Specific Volume vs. temperature for a thermoplastic

Answer 9

• The melting temperature Tm is not as sharp as in metals because the segments of molecular chain bonded together can have variable length.
• If no crystallisation occurs due to rapid cooling from melt, there is a smaller decrease in free volume as the average interatomic spacing decrease, but the structure remains amorphous or random.
• The material becomes more viscous and then solid, though still ductile, until intermolecular movement stops below Tg when the material becomes brittle or glassy.

Question 10

Temperature & Time dependence of polymer properties

Answer 10

• The melting temperature is not as sharp in metals because the segments of molecular chain bonded together can have variable length.
• If no crystallisation occurs due to rapid cooling from the melt, there is a smaller decrease in free volume as the average interatomic spacing decreases, but the structure remains amorphous or random.
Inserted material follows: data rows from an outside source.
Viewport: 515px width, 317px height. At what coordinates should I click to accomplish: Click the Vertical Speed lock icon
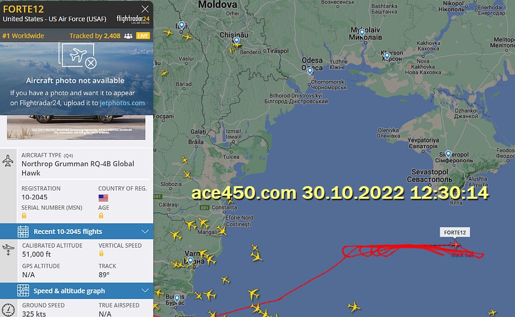[101, 254]
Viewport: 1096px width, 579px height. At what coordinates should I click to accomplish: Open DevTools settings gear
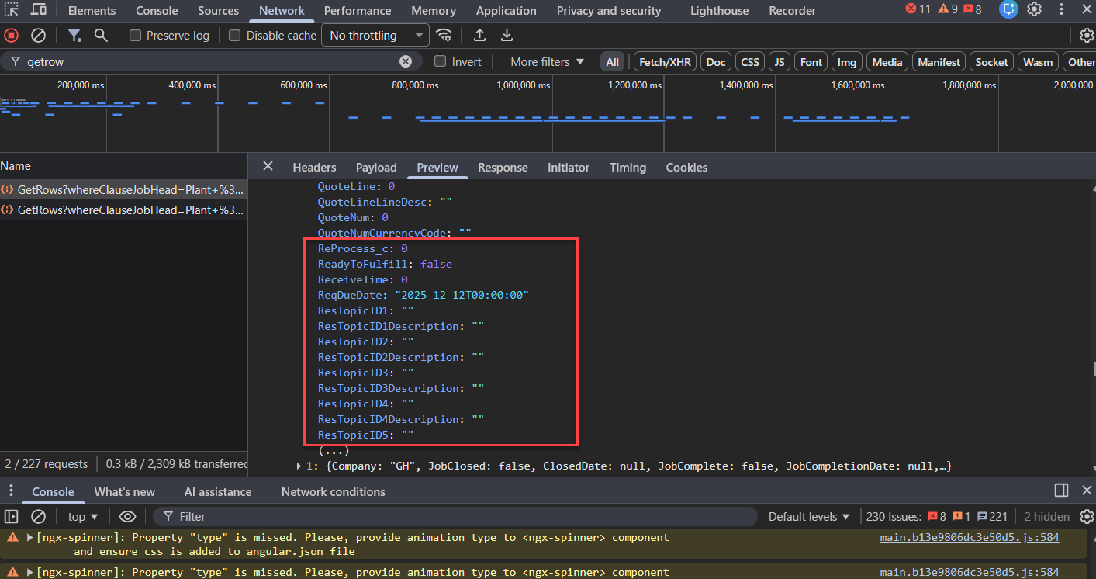[1034, 10]
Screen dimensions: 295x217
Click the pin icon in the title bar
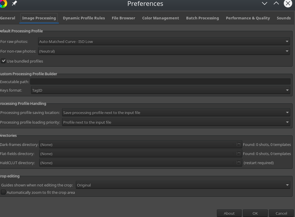[14, 4]
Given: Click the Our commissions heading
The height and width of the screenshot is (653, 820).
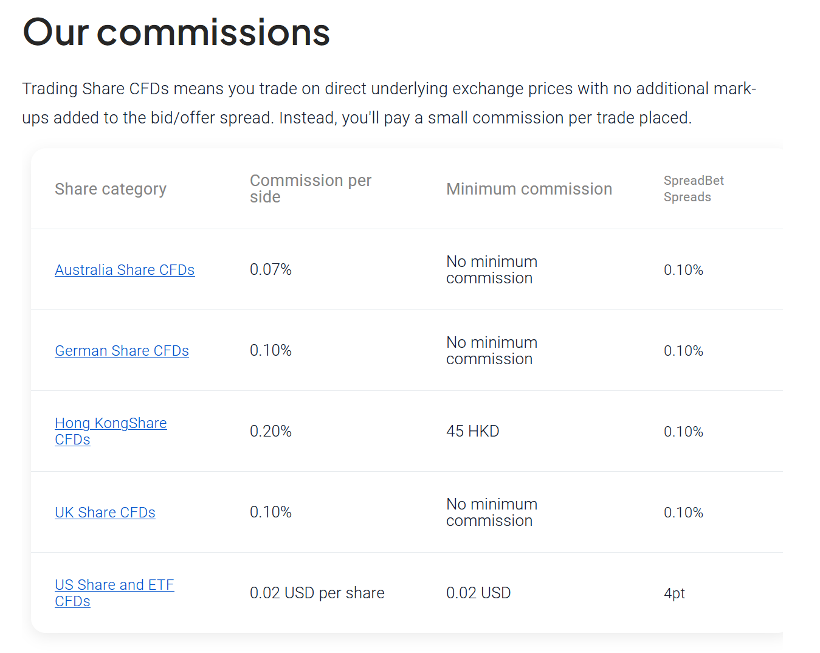Looking at the screenshot, I should click(x=176, y=32).
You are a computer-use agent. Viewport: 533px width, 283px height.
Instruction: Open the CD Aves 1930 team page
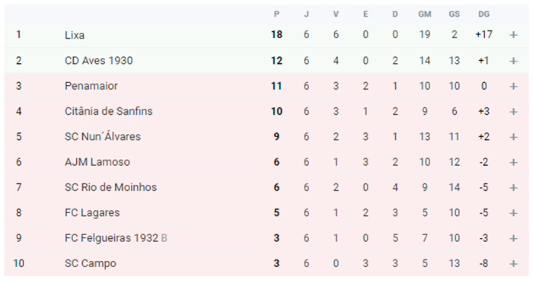click(x=98, y=60)
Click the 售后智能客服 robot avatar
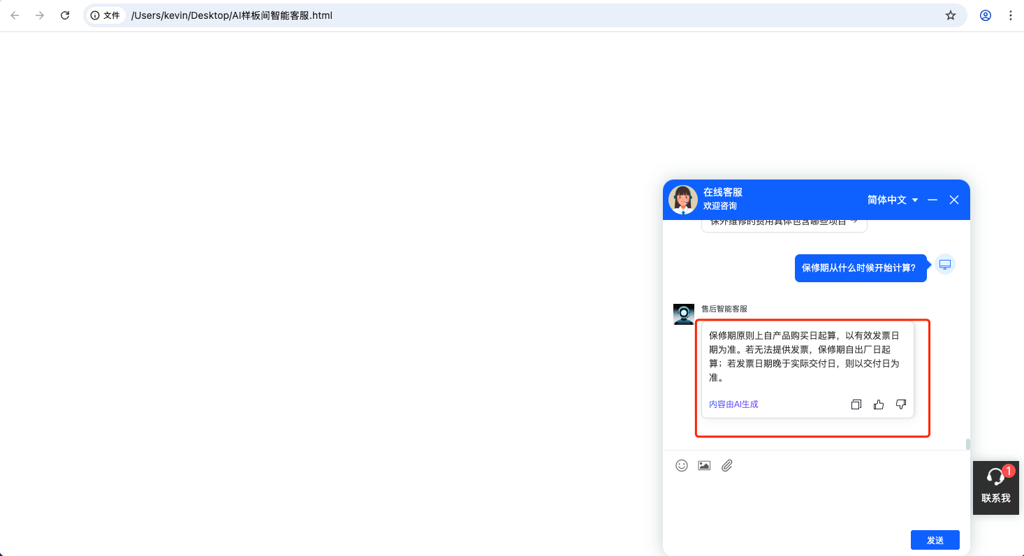The width and height of the screenshot is (1024, 556). pos(684,314)
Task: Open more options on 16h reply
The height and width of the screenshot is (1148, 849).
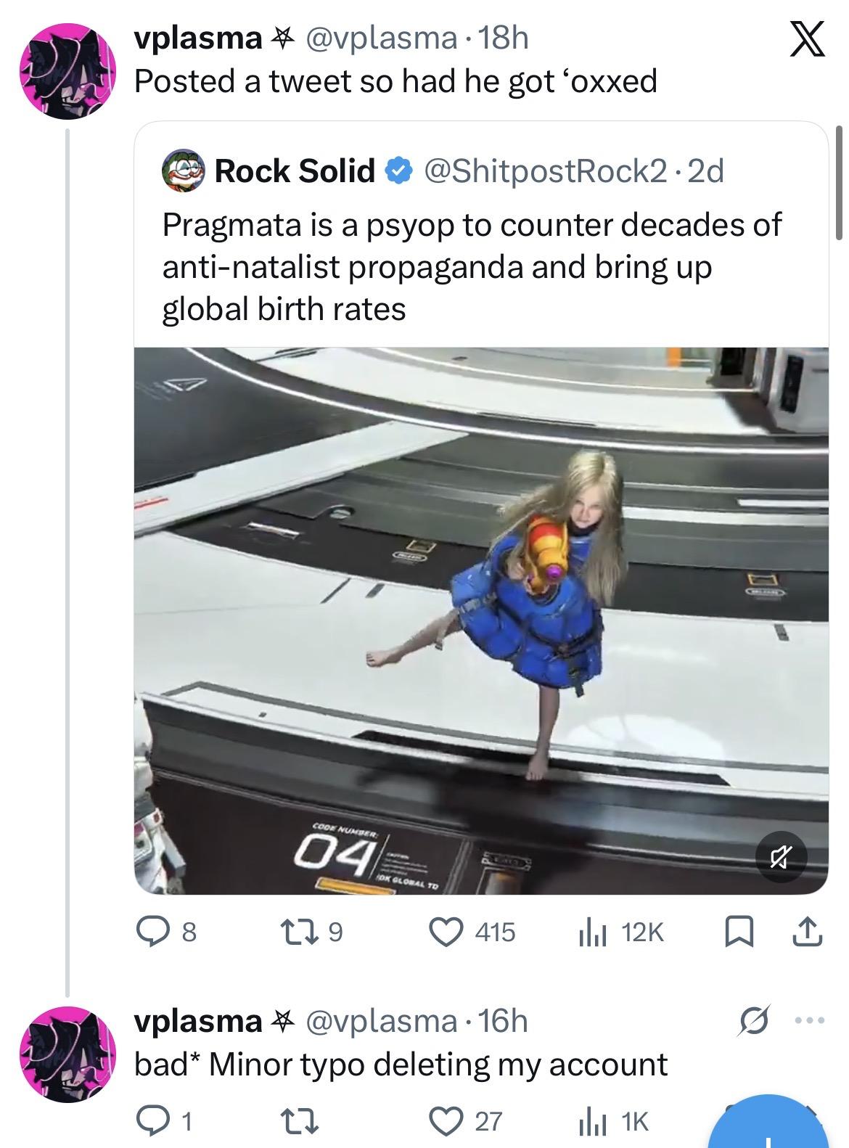Action: [x=810, y=1021]
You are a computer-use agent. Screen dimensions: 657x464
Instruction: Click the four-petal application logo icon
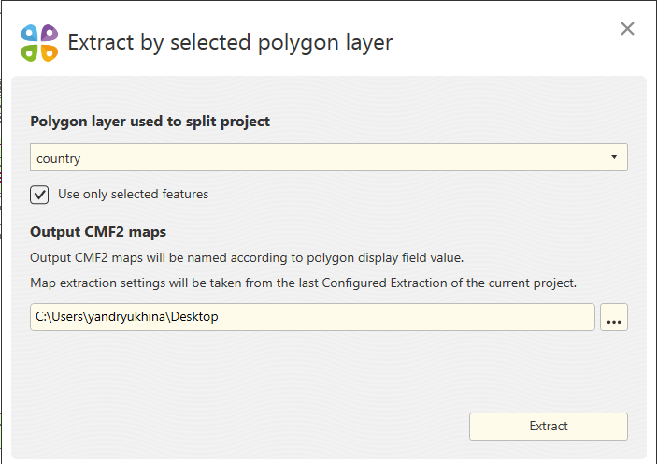(x=39, y=43)
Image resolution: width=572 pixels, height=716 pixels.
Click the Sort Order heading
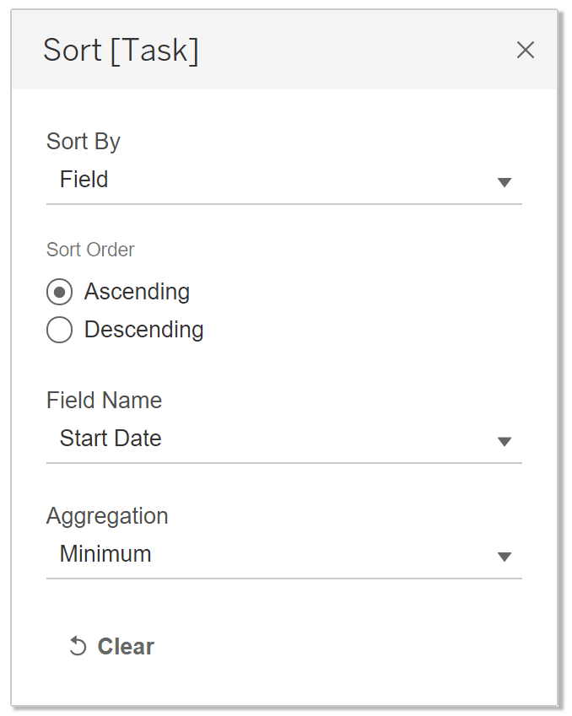pyautogui.click(x=90, y=250)
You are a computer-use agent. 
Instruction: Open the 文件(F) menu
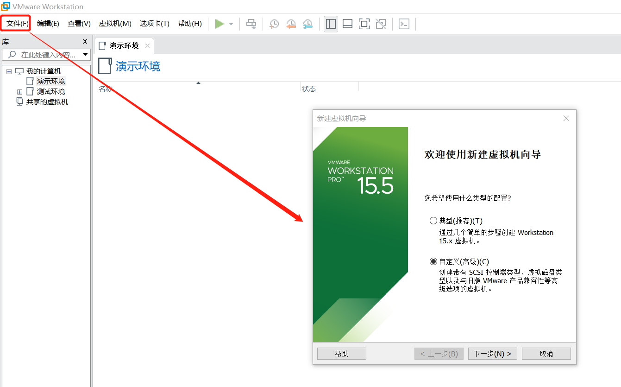[17, 24]
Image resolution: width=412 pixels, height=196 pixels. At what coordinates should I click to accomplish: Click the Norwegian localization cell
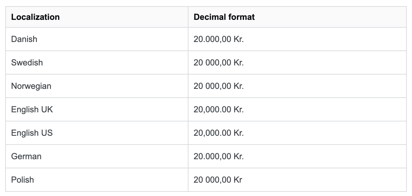pyautogui.click(x=31, y=86)
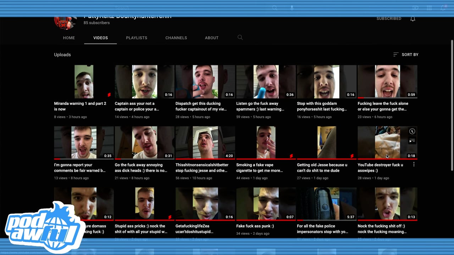Click the notification bell next to Subscribed
Viewport: 454px width, 255px height.
coord(413,19)
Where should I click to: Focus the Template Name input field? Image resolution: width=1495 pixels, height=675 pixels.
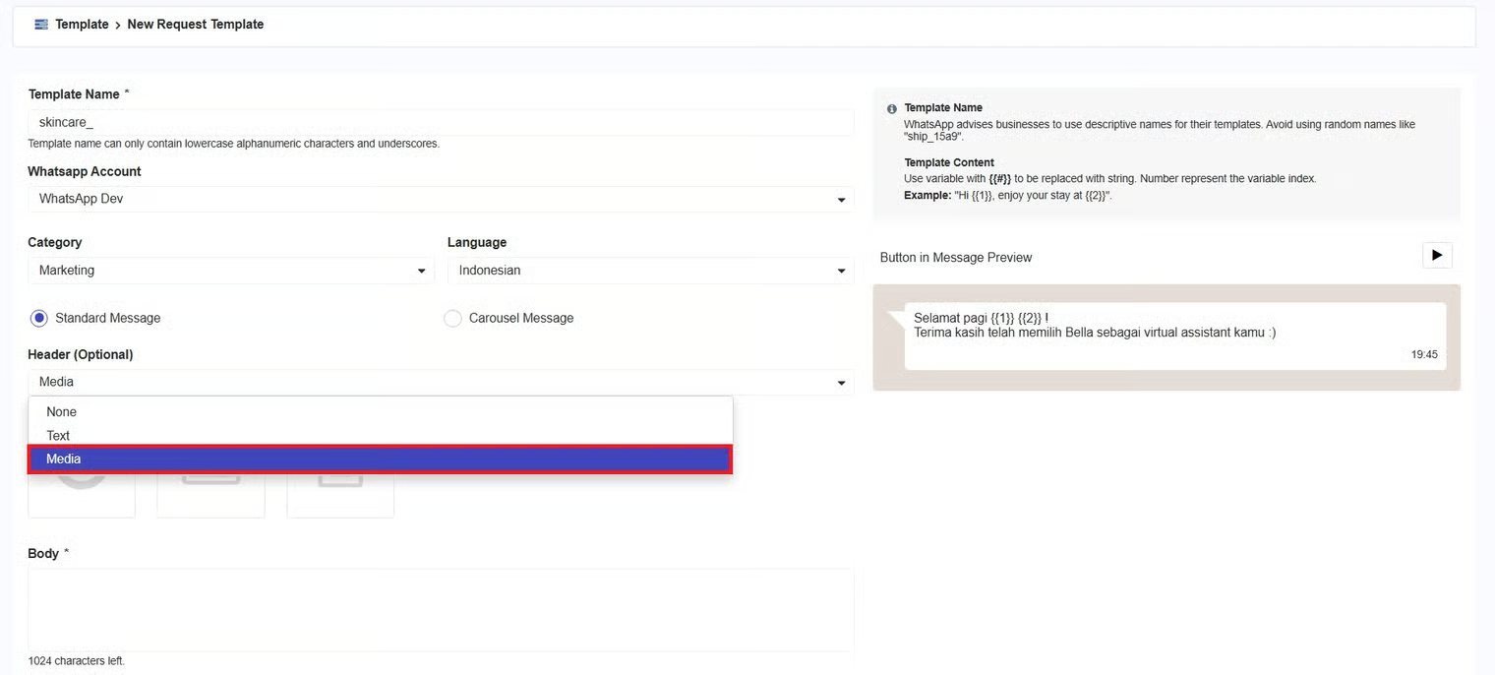click(x=440, y=123)
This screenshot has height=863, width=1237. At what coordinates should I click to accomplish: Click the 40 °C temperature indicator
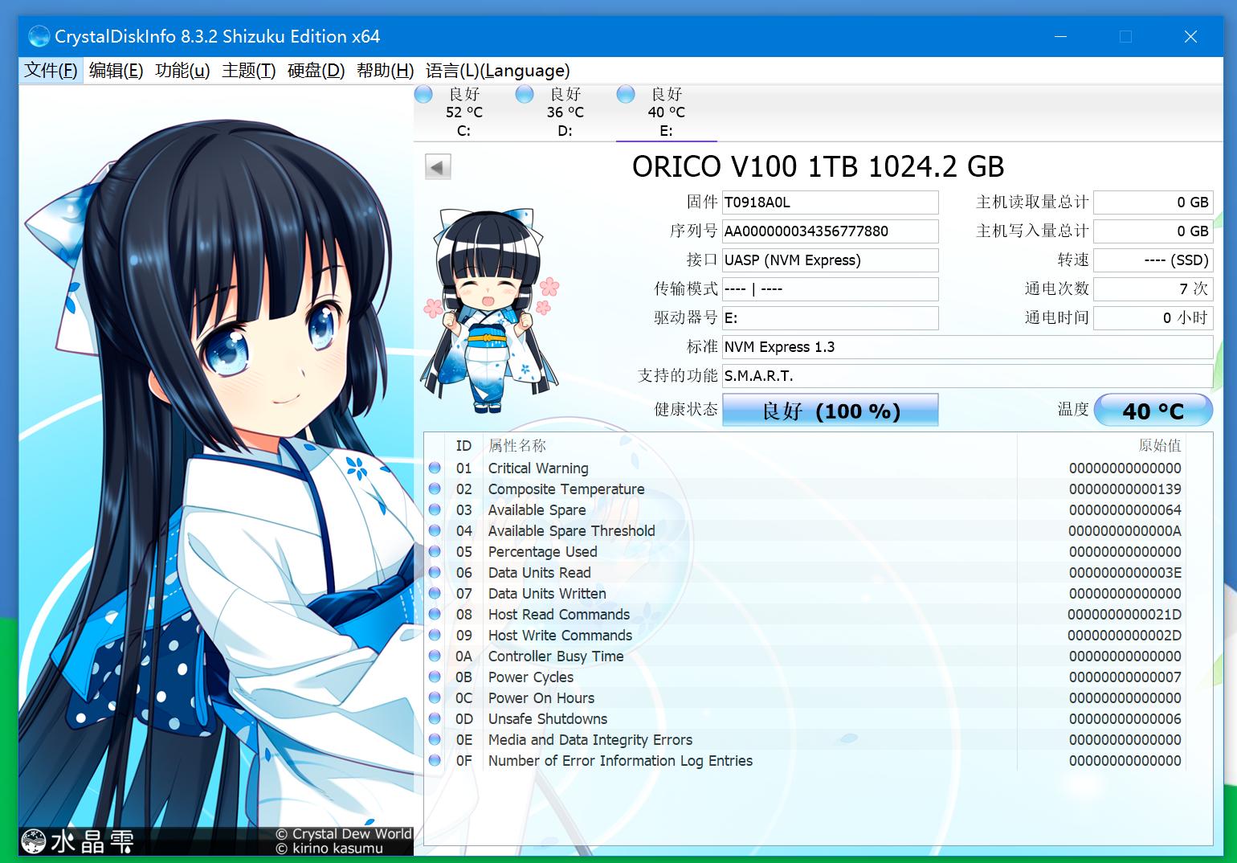1154,410
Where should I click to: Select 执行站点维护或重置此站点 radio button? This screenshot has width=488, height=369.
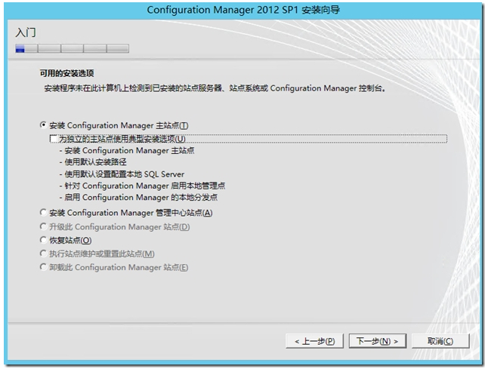(x=43, y=254)
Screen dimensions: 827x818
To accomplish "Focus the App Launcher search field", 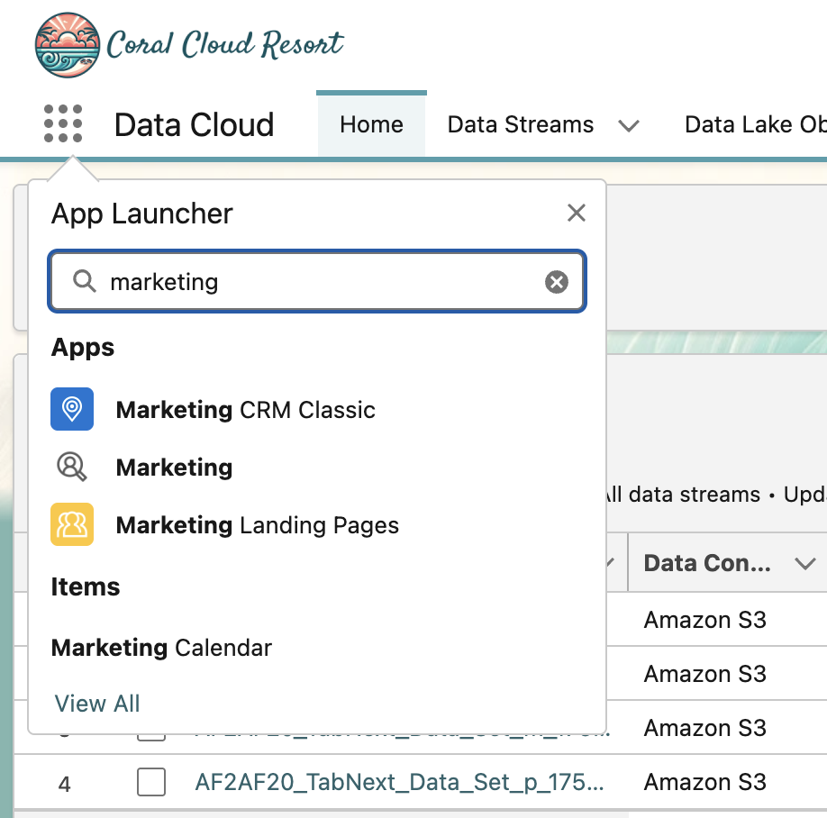I will 324,283.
The material becomes more viscous and then solid, though still ductile, until intermolecular movement stops below Tg when the material becomes brittle or glassy.
• When a simple molecule like polyethene crystallises, parallel sections of the chain align in a zigzag way, to accommodate the C-C bond angles. On a larger scale the segments fold to produce lamellae about 10nm thick & these grow from a centre, twisting as they do so and forming a spherulite, which is the equivalent of a grain in a metal.

Question 11

Temperature & time dependence of polymer properties:

Answer 11

• Perspex’s tensile properties varies with temperature. It can be seen that the material is brittle below it’s glass transition temperature and ductile above it.
• It can be seen that, like metals, necking occurs and causes a fall in the engineering stress, but that unlike metals the phenomenon of drawing can occur. When stress is applied to a semi-crystalline polymer the crystallites reorientate themselves.

Question 12

Strain Crystallisation

Answer 12

• The degree of crystallisation after drawing is higher, and this is called strain crystallisation.
• Because the molecules are aligned with the strong covalent bonds now parallel to the stressing direction, the material in the drawn neck is very much stronger. So despite the higher stress in the neck, the neck becomes stable and the draw font moves towards each end of the specimen.
• When the draw front meets the thicker ends of the specimen, a higher force is required to continue drawing and at some point the fracture stress is exceeded.

Question 13

Creep Modulus

Answer 13

-This applies where there is continuing deformation under constant load

Question 14

Relaxation Modulus

Answer 14

• This applies where there is a decrease in stress for a sample held at constant deformation.

Question 15

Tacticity

Answer 15

• This refers to different ways the side groups can be arranged along the polymer chain.
• Isotactic with side groups on one side. This is the most symmetrical and easiest to crystallise.
• Atactic with random placing of side groups. This is the least symmetrical and hardest to crystallise.

Question 16

Crazing in polymers

Answer 16

• When amorphous thermopllastics like polystyrene or polycarbonate are stressed at an appropriate rate, crazes may be seen in the material, especially close to the fracture surface. They are the result of local yielding on planes perpendicular to the tensile stress and are very thin.